Despite academia moving towards transparent and accessible research, some journals and researchers are often still reluctant to publish negative results. Academic positions are usually competitive and to be successful, researchers are often required to have authored publications in high-impact journals with novel findings that are of interest to the scientific field. This often leads to researchers ‘cherry-picking’ certain results for publication, introducing a publication bias. As a result of this bias, well-designed studies that yield negative results that could be useful in informing research design go unpublished. As someone who used to work as a bench scientist, I find it frustrating to think of how many times negative data have been duplicated, wasting time and resources, owing to the scientific community’s reluctance to publish it. Another issue with the drive to publish in high-impact journals is that it can lead to academic research groups accumulating vast amounts of data ready for that ‘big’ publication. Not only does this slow overall progress in the field, but it can also lead to difficulties when trying to publish other articles, with the absence of published data making it challenging for concepts and hypotheses to be accepted by the wider scientific community. A model that puts more emphasis on timely reporting of research would help solve this issue.
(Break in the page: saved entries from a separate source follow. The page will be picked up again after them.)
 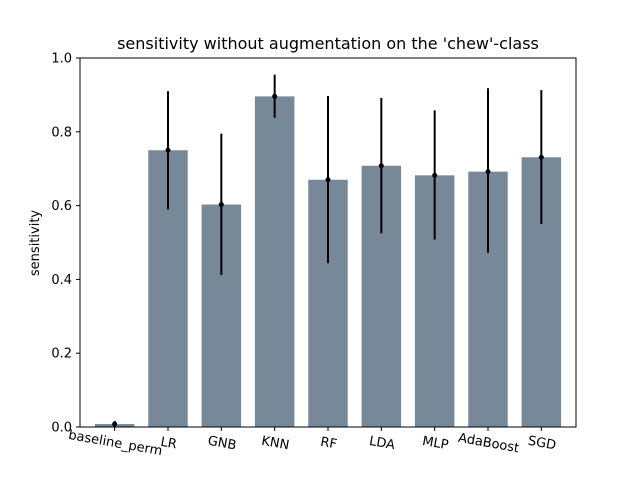 I want to click on x-tick-label: LR, so click(x=168, y=444). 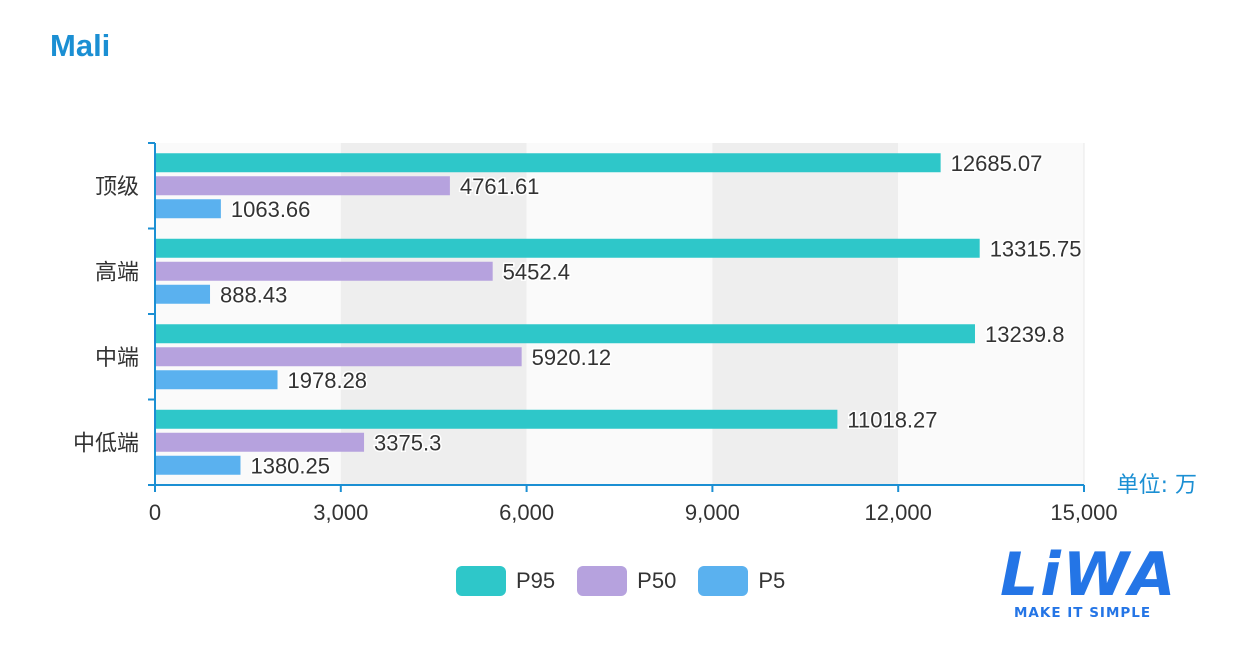 I want to click on legend: P95 P50 P5, so click(x=632, y=581).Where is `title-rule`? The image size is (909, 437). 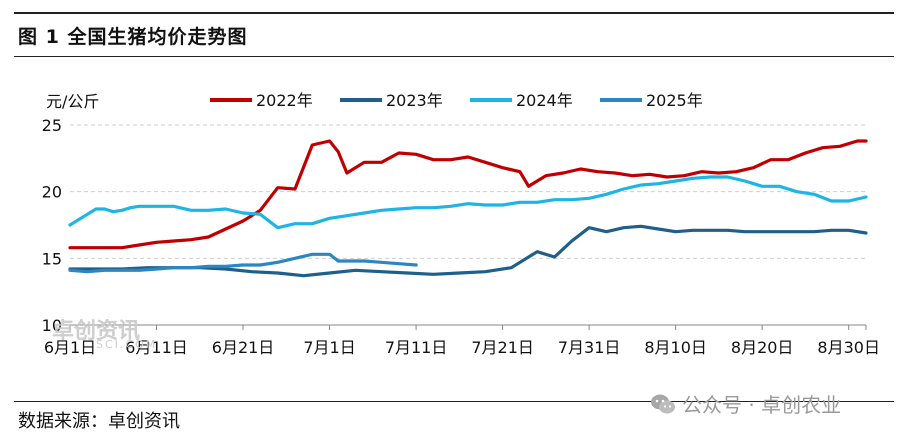 title-rule is located at coordinates (454, 56). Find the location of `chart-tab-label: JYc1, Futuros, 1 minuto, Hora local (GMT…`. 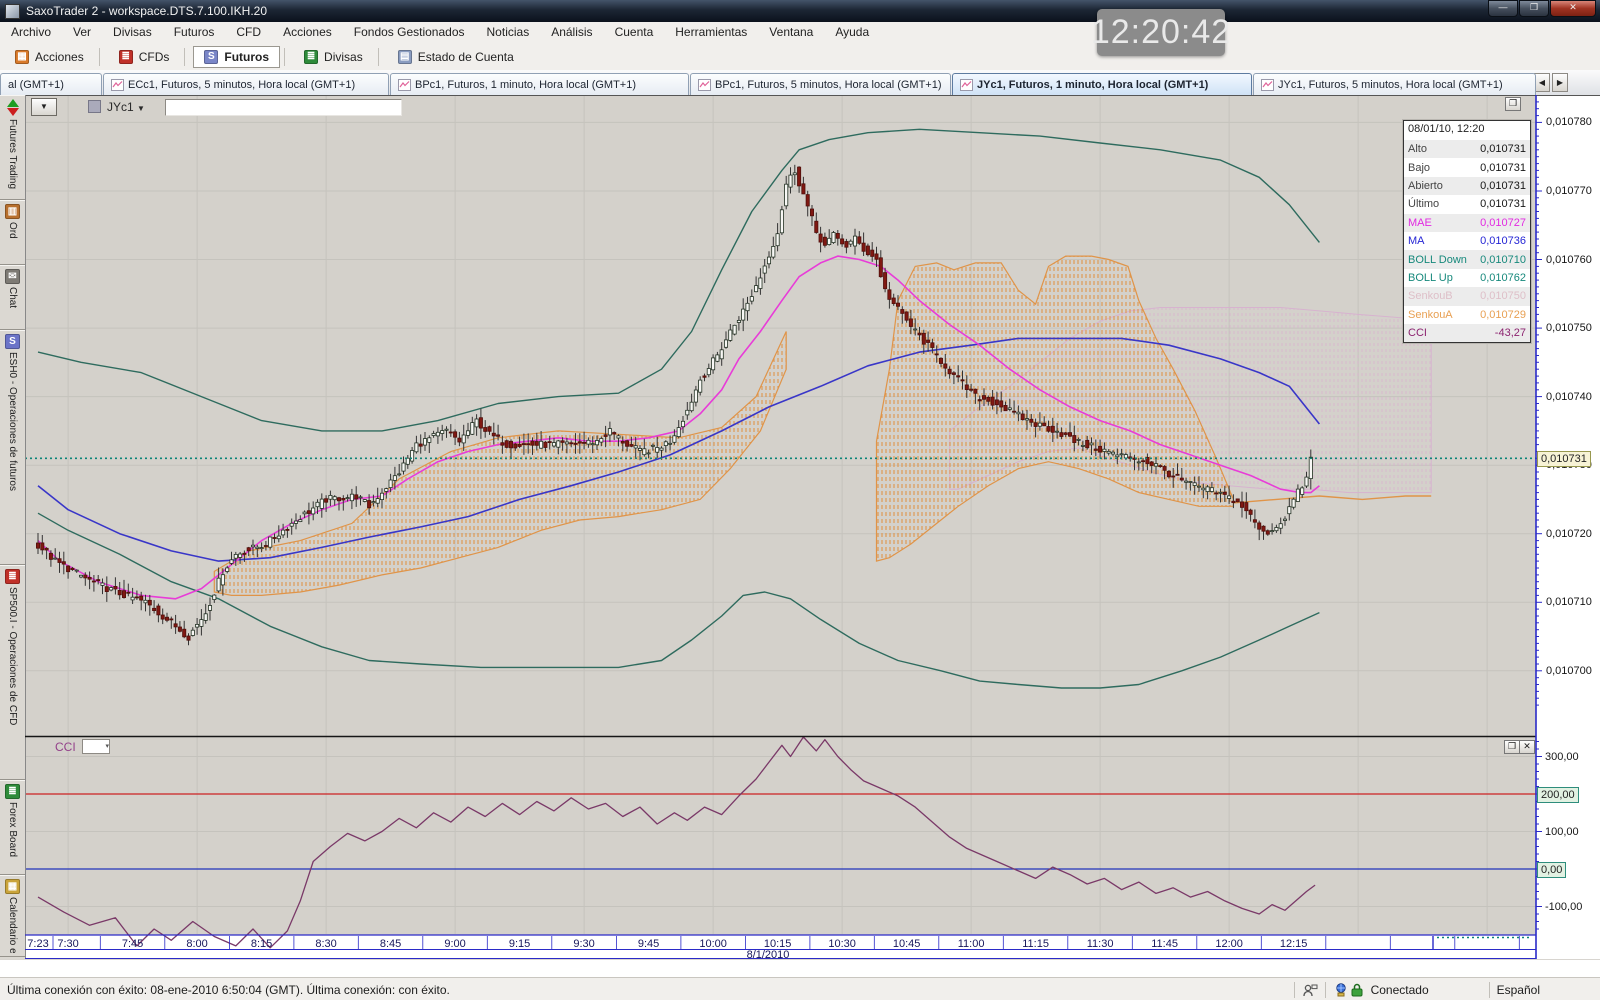

chart-tab-label: JYc1, Futuros, 1 minuto, Hora local (GMT… is located at coordinates (1093, 84).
When I left academia to join Oxford PharmaGenesis as an Associate Medical Writer, my previous research group asked me why authors in pharma would use and pay professional medical writers to help prepare publications (such as manuscripts, abstracts and poster presentations) as, traditionally, academic researchers write such content without specialized support. Medical writers are trained in communications, are familiar with authorship guidelines such as the Consolidated Standards of Reporting Trials (CONSORT), and spend most of their time writing and preparing publications, whereas academics are expected to fit writing around their research. Oxford PharmaGenesis has shown that professional medical writing support is associated with more complete and timely reporting of clinical trials and with higher quality of written English. Furthermore, articles that had received support were associated with a greater adherence to CONSORT guidelines than those developed without support.
In my role as a medical writer, I have already received training on the Good Publication Practice guidelines and open access, which allows me to advise authors on opportunities to publish open access. Given the fact that pharma-sponsored research has a higher rate of clinical trial results disclosure (74%) than non-pharma sponsored research (46%), I would encourage academic researchers to study the best practice documents and guidelines.